- Directed by: Andrea Porporati
- Starring: Luigi Lo Cascio; Donatella Finocchiaro; Tony Gambino; Gaetano Bruno; Vincenzo Amato; Renato Carpentieri;
- Cinematography: Alessandro Pesci
- Music by: Ezio Bosso
- Distributed by: Medusa Film
- Release date: 4 September 2007 (Venice Film Festival);
- Country: Italy
- Language: Italian

= The Sweet and the Bitter (2007 film) =

The Sweet and the Bitter (Il dolce e l'amaro) is a 2007 Italian noir film directed by Andrea Porporati.
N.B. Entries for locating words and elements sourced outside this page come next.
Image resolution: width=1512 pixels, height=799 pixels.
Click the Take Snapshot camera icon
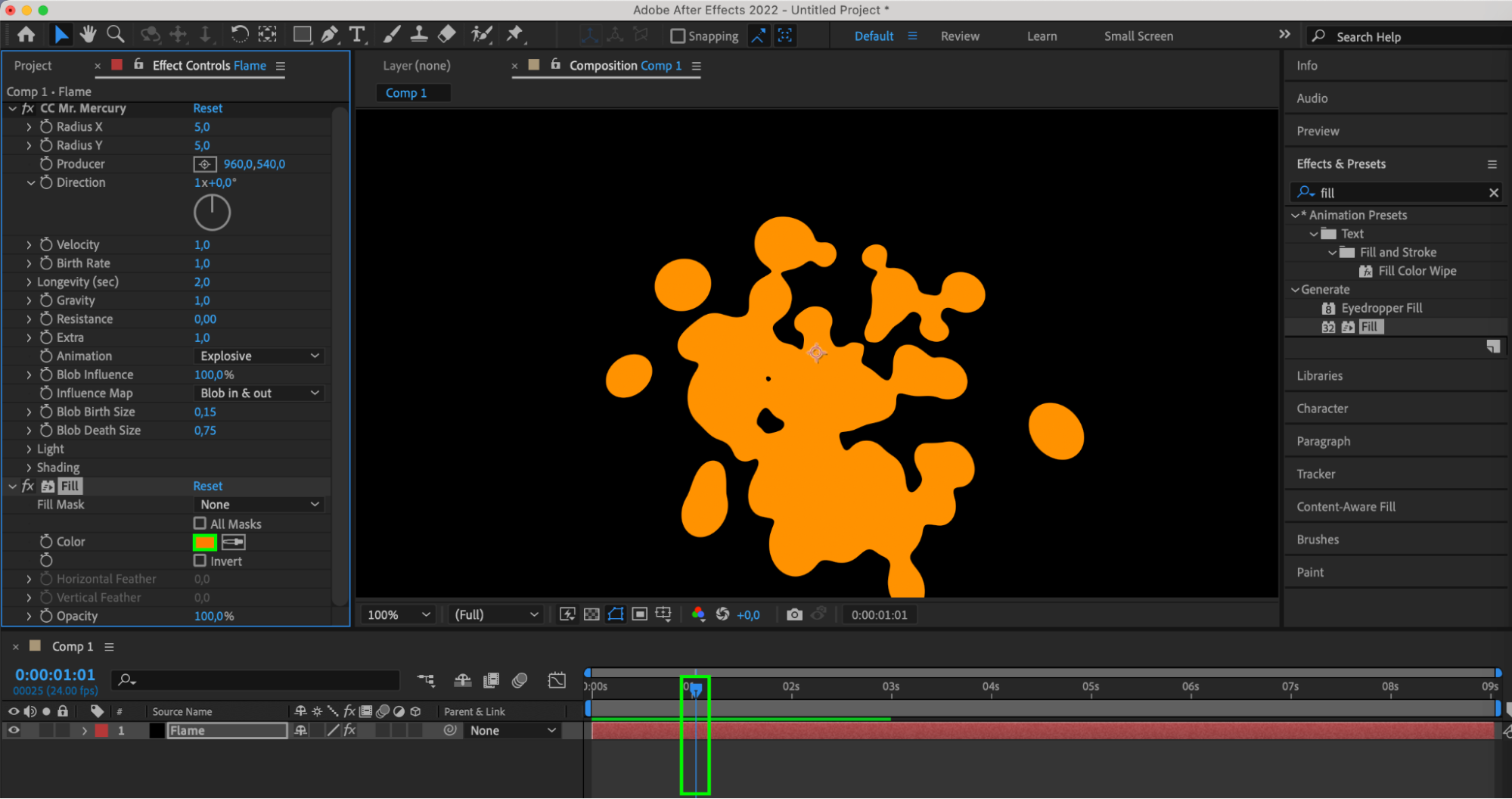794,614
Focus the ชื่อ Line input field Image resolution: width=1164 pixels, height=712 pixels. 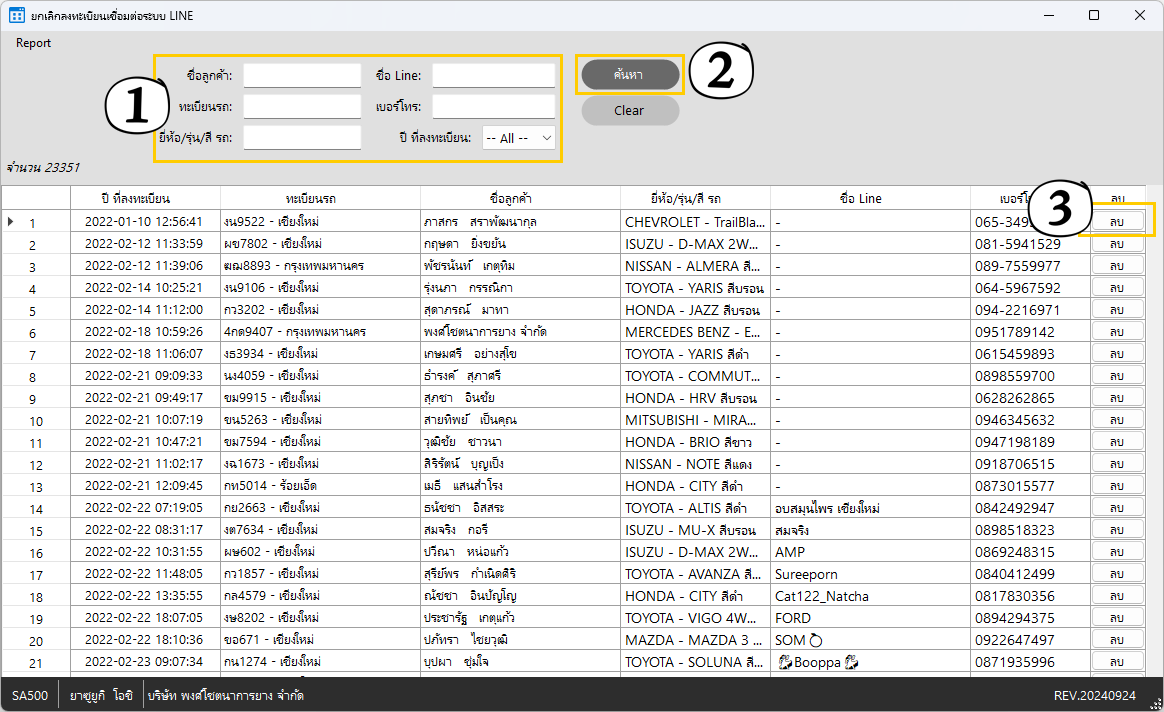tap(494, 76)
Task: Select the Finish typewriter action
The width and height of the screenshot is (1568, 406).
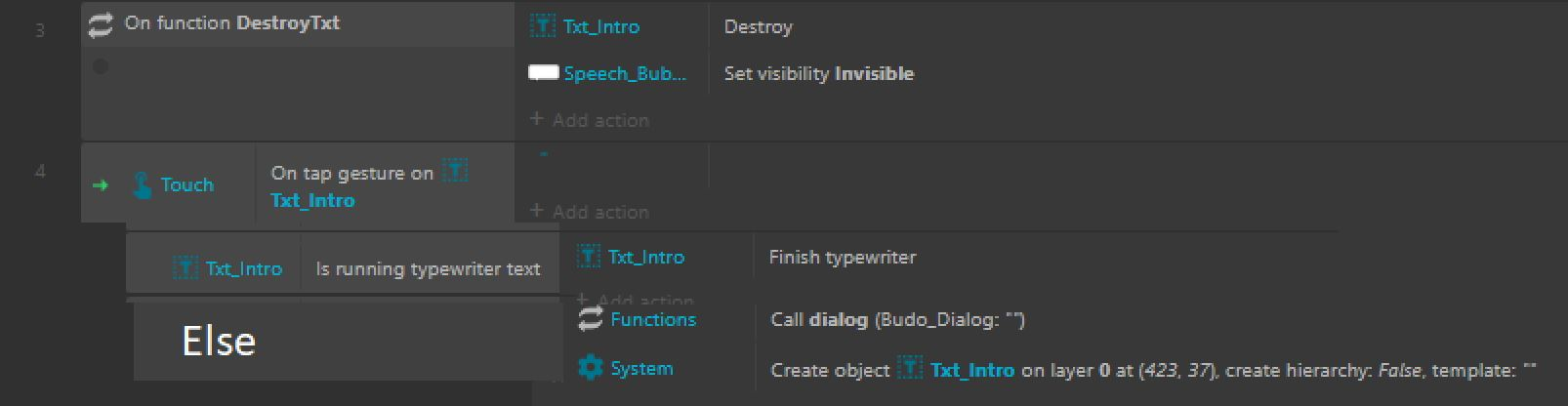Action: [x=842, y=258]
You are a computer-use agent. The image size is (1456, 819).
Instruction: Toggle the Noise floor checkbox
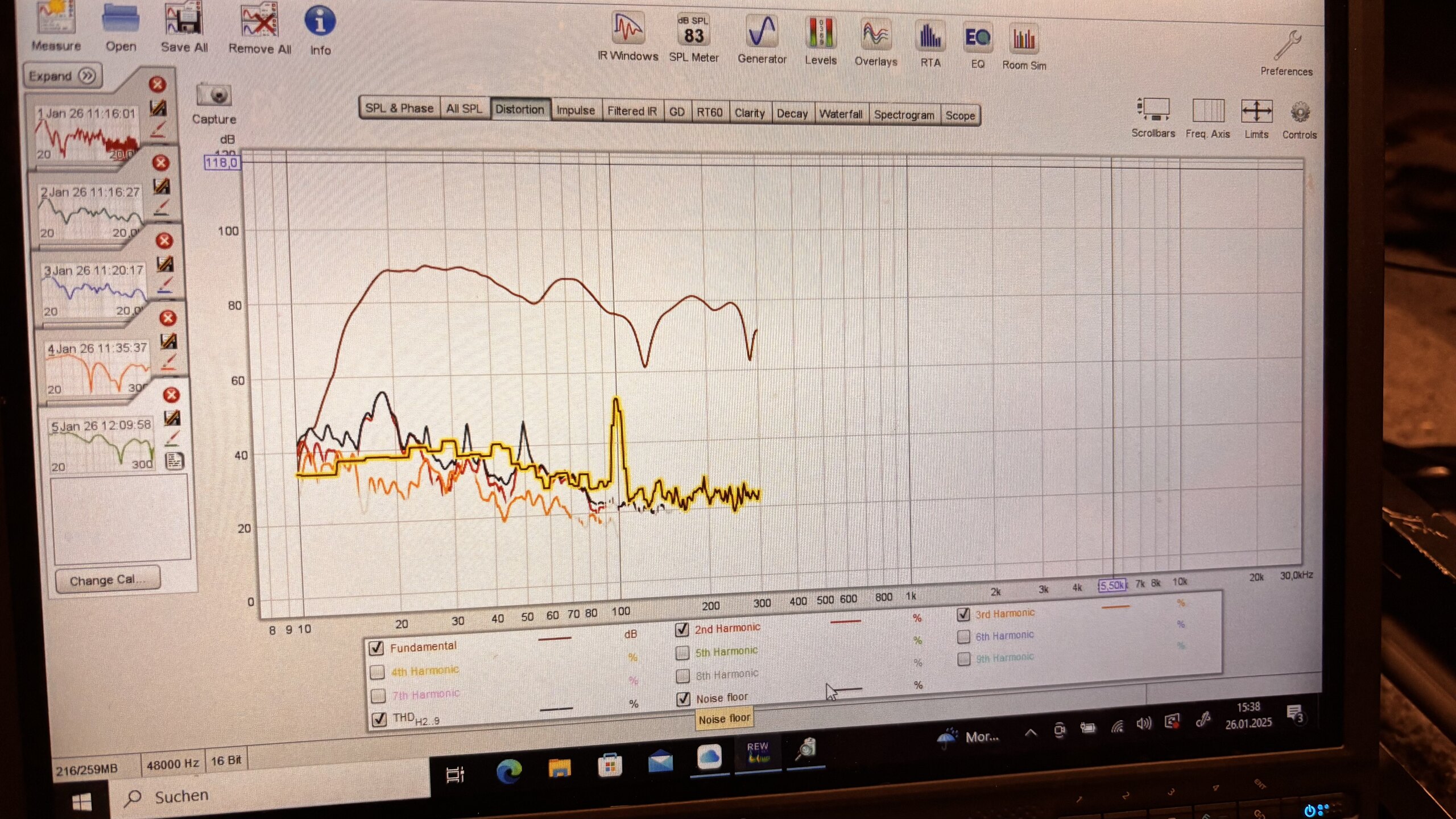[683, 699]
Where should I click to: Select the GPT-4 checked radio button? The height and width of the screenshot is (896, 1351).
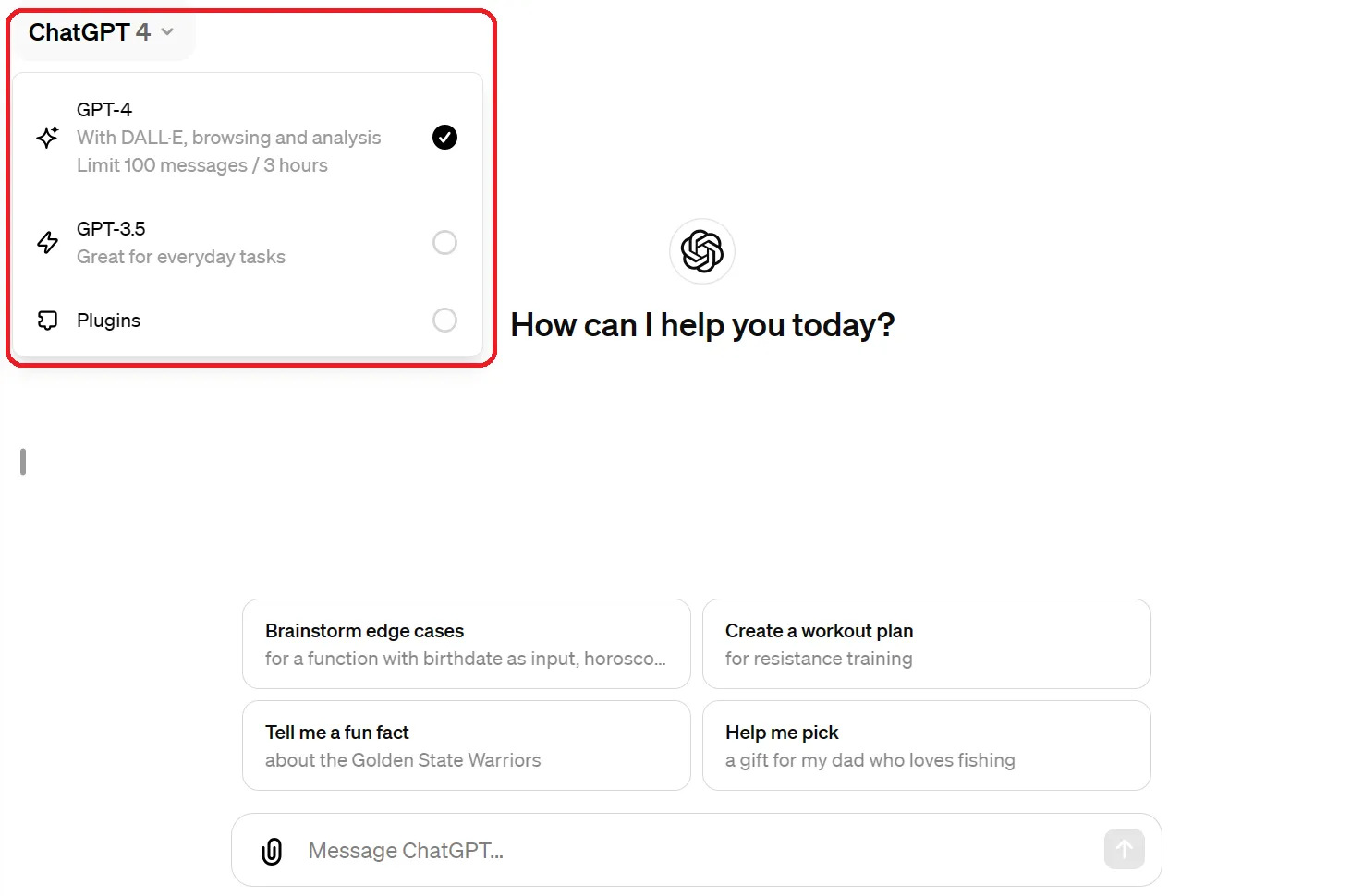point(444,138)
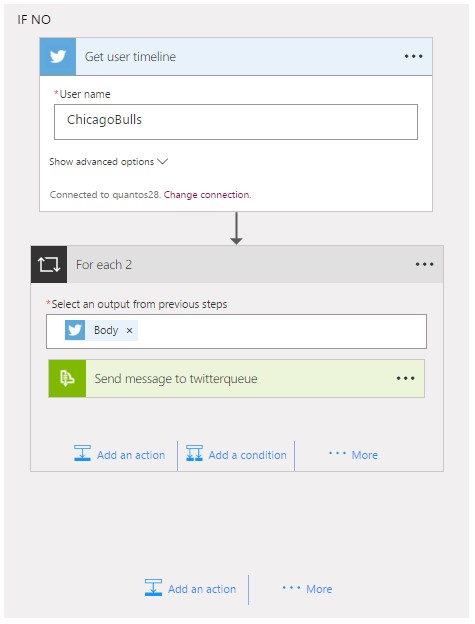This screenshot has width=475, height=624.
Task: Click the green Service Bus queue icon
Action: pos(67,378)
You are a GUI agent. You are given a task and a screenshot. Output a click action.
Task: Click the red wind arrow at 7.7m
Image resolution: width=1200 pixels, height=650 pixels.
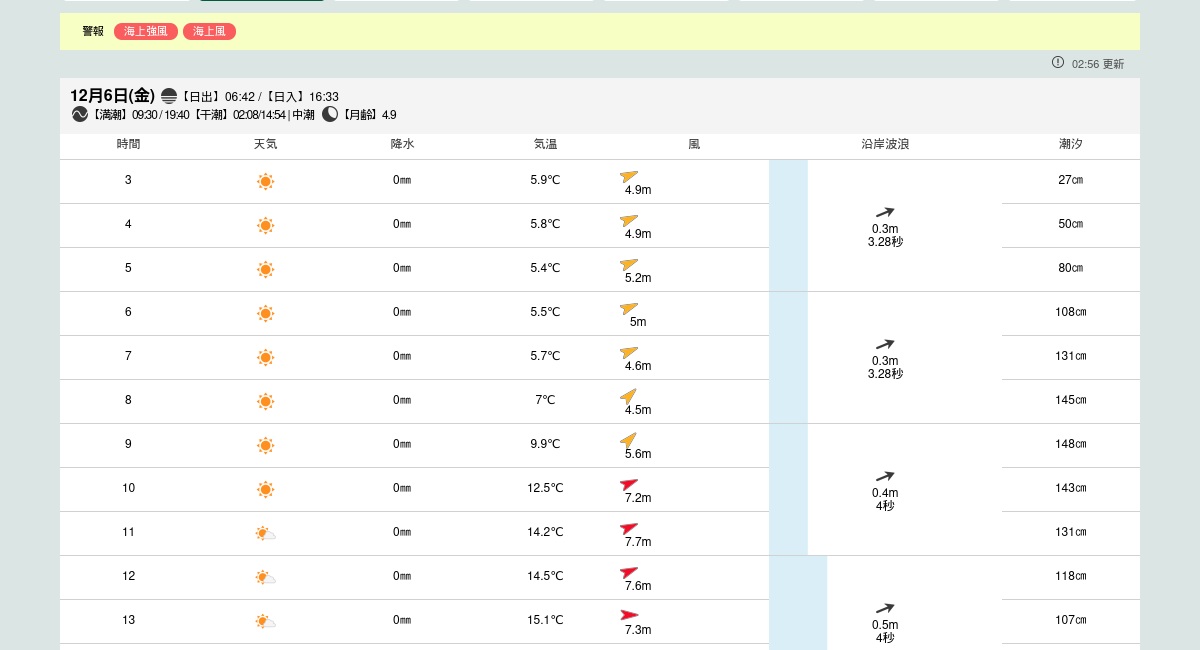click(629, 528)
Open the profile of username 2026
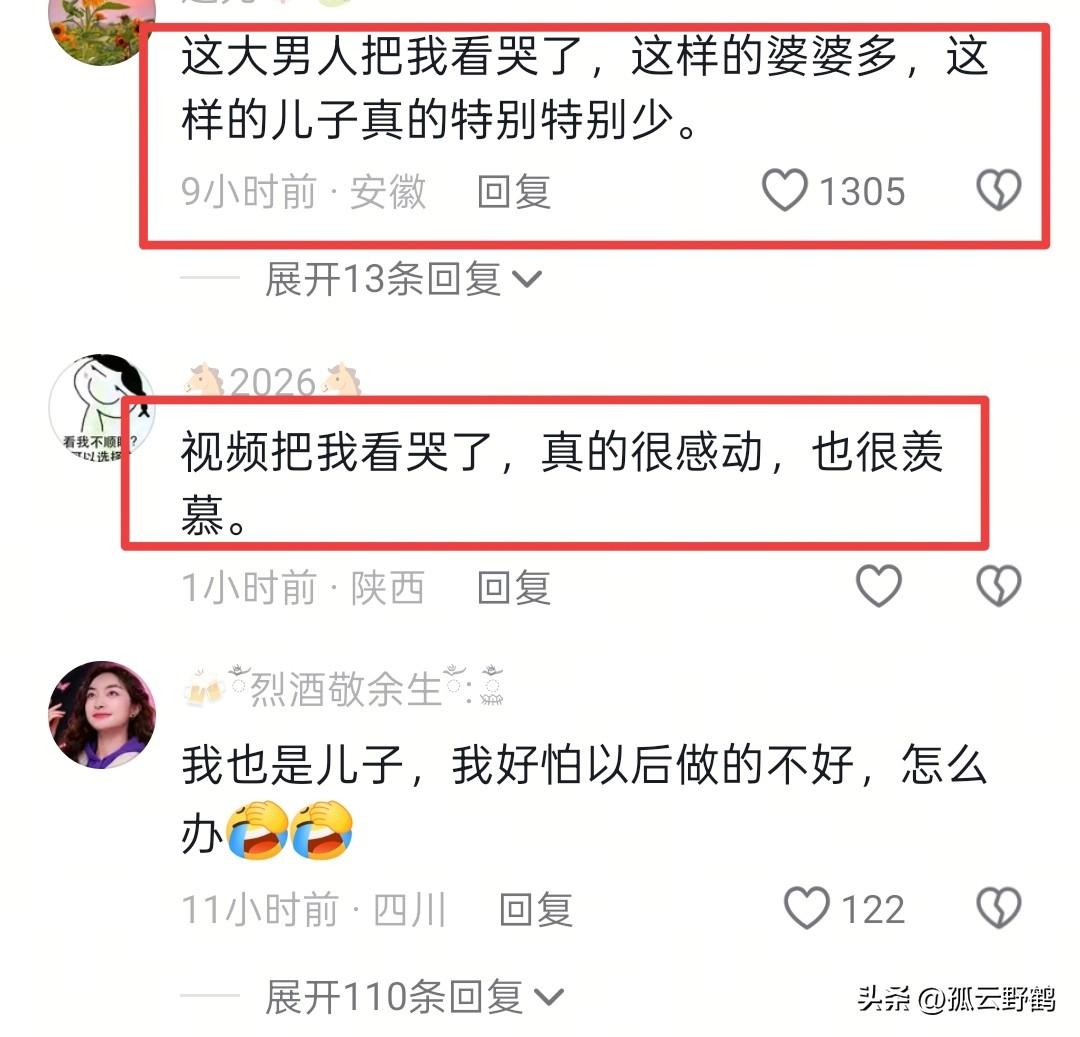Image resolution: width=1080 pixels, height=1037 pixels. point(273,381)
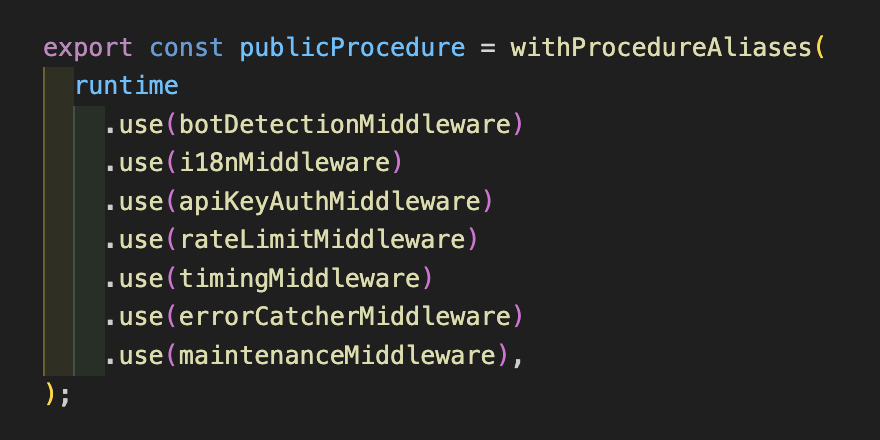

It entered the competition at the 64th Venice International Film Festival.

== Cast ==
- Luigi Lo Cascio as Saro Scordia
- Gaetano Bruno as Mimmo Butera
- Toni Gambino as Gaetano Butera
- Fabrizio Gifuni as Stefano
- Donatella Finocchiaro as Ada
- Ornella Giusto as Antonia
- Renato Carpentieri as Vicari
- Luigi Lo Cascio as Saro's Father

==Plot==
Saro is the son of a Sicilian criminal. He visits his father during a revolt in the prison where he is one of the leaders. At the end of the occupation his father dies, presumably under the fire of the police breaking in to suppress the revolt.